Join the list of failure disks to the original data frame, keep only disks that do not have a failure.

In [21]:
#join the list of failure directories to the original data frame with a left join
df_nonfailure=df.join(df_failure_list,(((df.SERIAL_NUMBER) ==  (df_failure_list.SERIAL_NUMBERX)) ),"left")
#drop dummy key
df_nonfailure = df_nonfailure.drop("SERIAL_NUMBERX")
#assign dummy variable to indicate disk did not fail in 2020
df_nonfailure=df_nonfailure.na.fill(0,["wookie"]) 
#select only disks that failed
df_nonfailure=df_nonfailure.filter(df_nonfailure.wookie ==0)
#assign the predicted variable of 0
df_nonfailure = df_nonfailure.withColumn("TARGET", lit(0))
#clean things up
df_nonfailure = df_nonfailure.drop("wookie")



Create a failure date way in the future for the nonfailure data

In [22]:
df_nonfailure = df_nonfailure.withColumn("FAILURE_DATE", expr("make_date(2099, 12, 12)"))

In [23]:
#df_nonfailure.show()

In [24]:
#print((df_nonfailure.count(), len(df_nonfailure.columns)))

In [25]:

df_failure = df_failure.drop("datediff")

In [26]:
#df_failure.show(1)

In [27]:
df = df_failure.unionByName(df_nonfailure)

In [28]:
z=df_failure.groupBy("TARGET").count()
z.show()

+------+------+
|TARGET| count|
+------+------+
|     1| 11000|
|     0|181789|
+------+------+



In [29]:
#df.show(1)

### 4.0 Create training, testing and validation groups <a id="40"></a>

Next, we will need to create a Training, Testing and Validation group for our modeling process.  In this use case and in most equipment failure problems, we can not randomly assign records to each group.  Because the data is a cross-sectional time-series, we must define the Training, Testing and Validation groups based on serial number.  I wrote about the reasons for this extensively in another article.
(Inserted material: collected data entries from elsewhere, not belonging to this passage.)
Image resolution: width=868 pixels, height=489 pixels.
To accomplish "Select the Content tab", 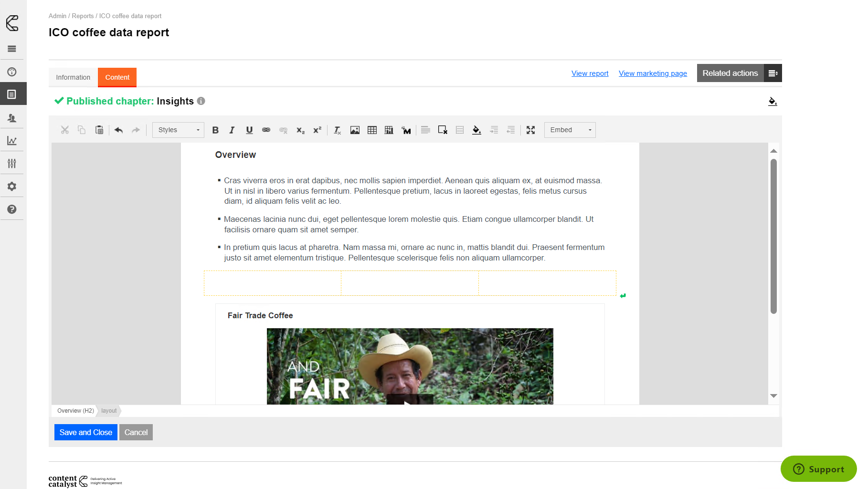I will pyautogui.click(x=117, y=77).
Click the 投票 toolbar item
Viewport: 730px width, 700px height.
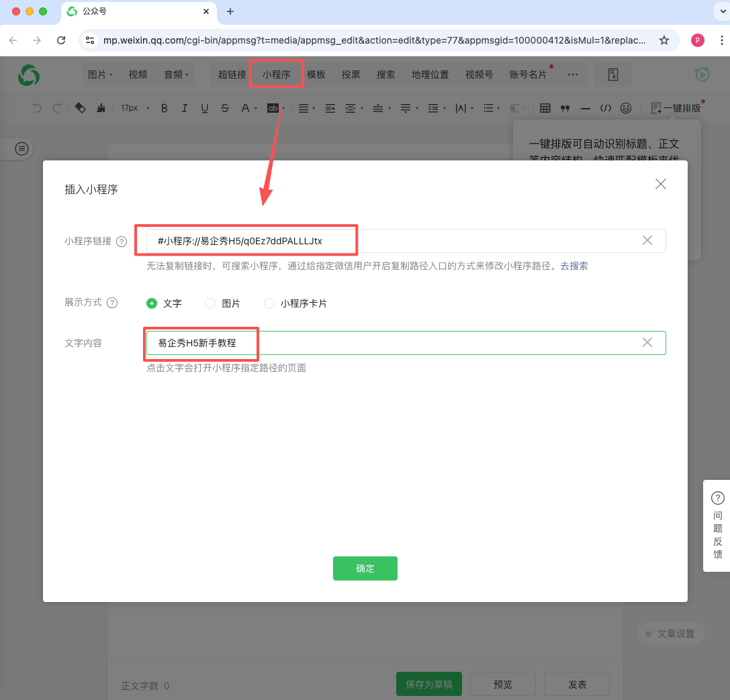click(x=351, y=74)
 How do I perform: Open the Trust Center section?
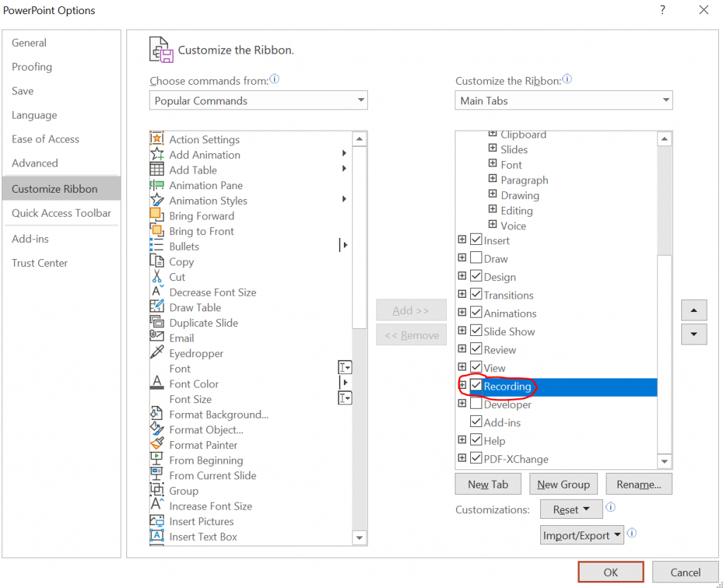point(40,263)
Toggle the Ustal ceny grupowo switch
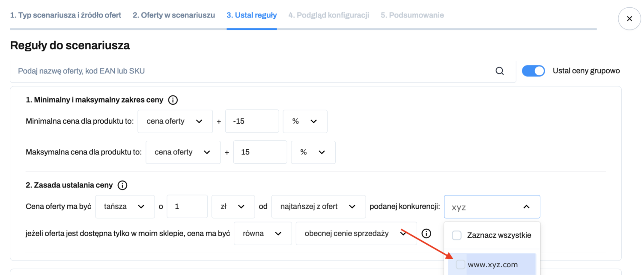 pyautogui.click(x=533, y=71)
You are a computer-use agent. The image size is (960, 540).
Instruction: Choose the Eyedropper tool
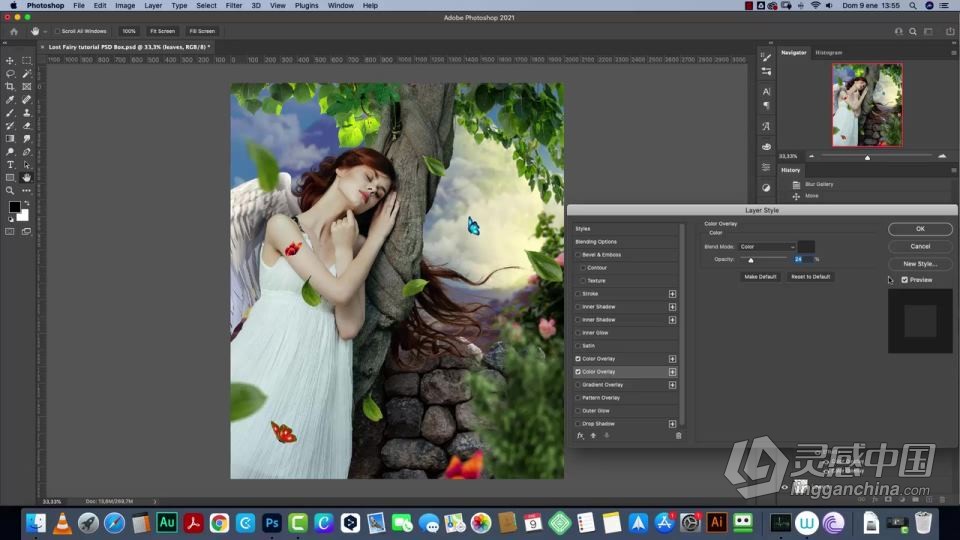11,100
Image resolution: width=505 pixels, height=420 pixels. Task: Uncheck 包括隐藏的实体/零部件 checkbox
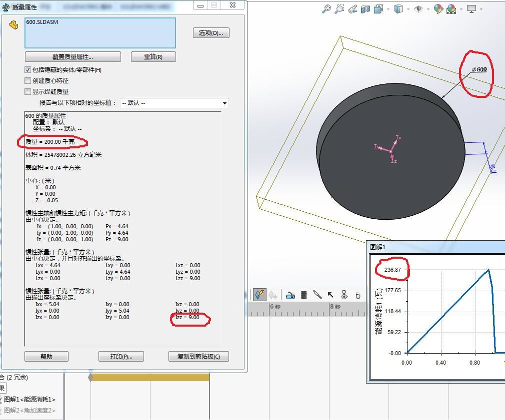28,70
For more information, please the following: 

https://medium.com/towards-data-science/assigning-panel-data-to-training-testing-and-validation-groups-for-machine-learning-models-7017350ab86e

Create a unique list of serial numbers

In [30]:
df_sample=df.select([c for c in df.columns if c in ['SERIAL_NUMBER']])
df_sample=df_sample.dropDuplicates(['SERIAL_NUMBER'])
df_sample=df_sample.withColumn('wookie', rand())


Randomly assign the serial numbers to either the Training, Testing or Validation group.

In [31]:
df_sample = df_sample.withColumn("GROUP", when(df_sample.wookie <= 0.33333333,"TRAINING")
                                 .when(df_sample.wookie >=0.6666666667,"TESTING")
                                 .otherwise("VALIDATION"))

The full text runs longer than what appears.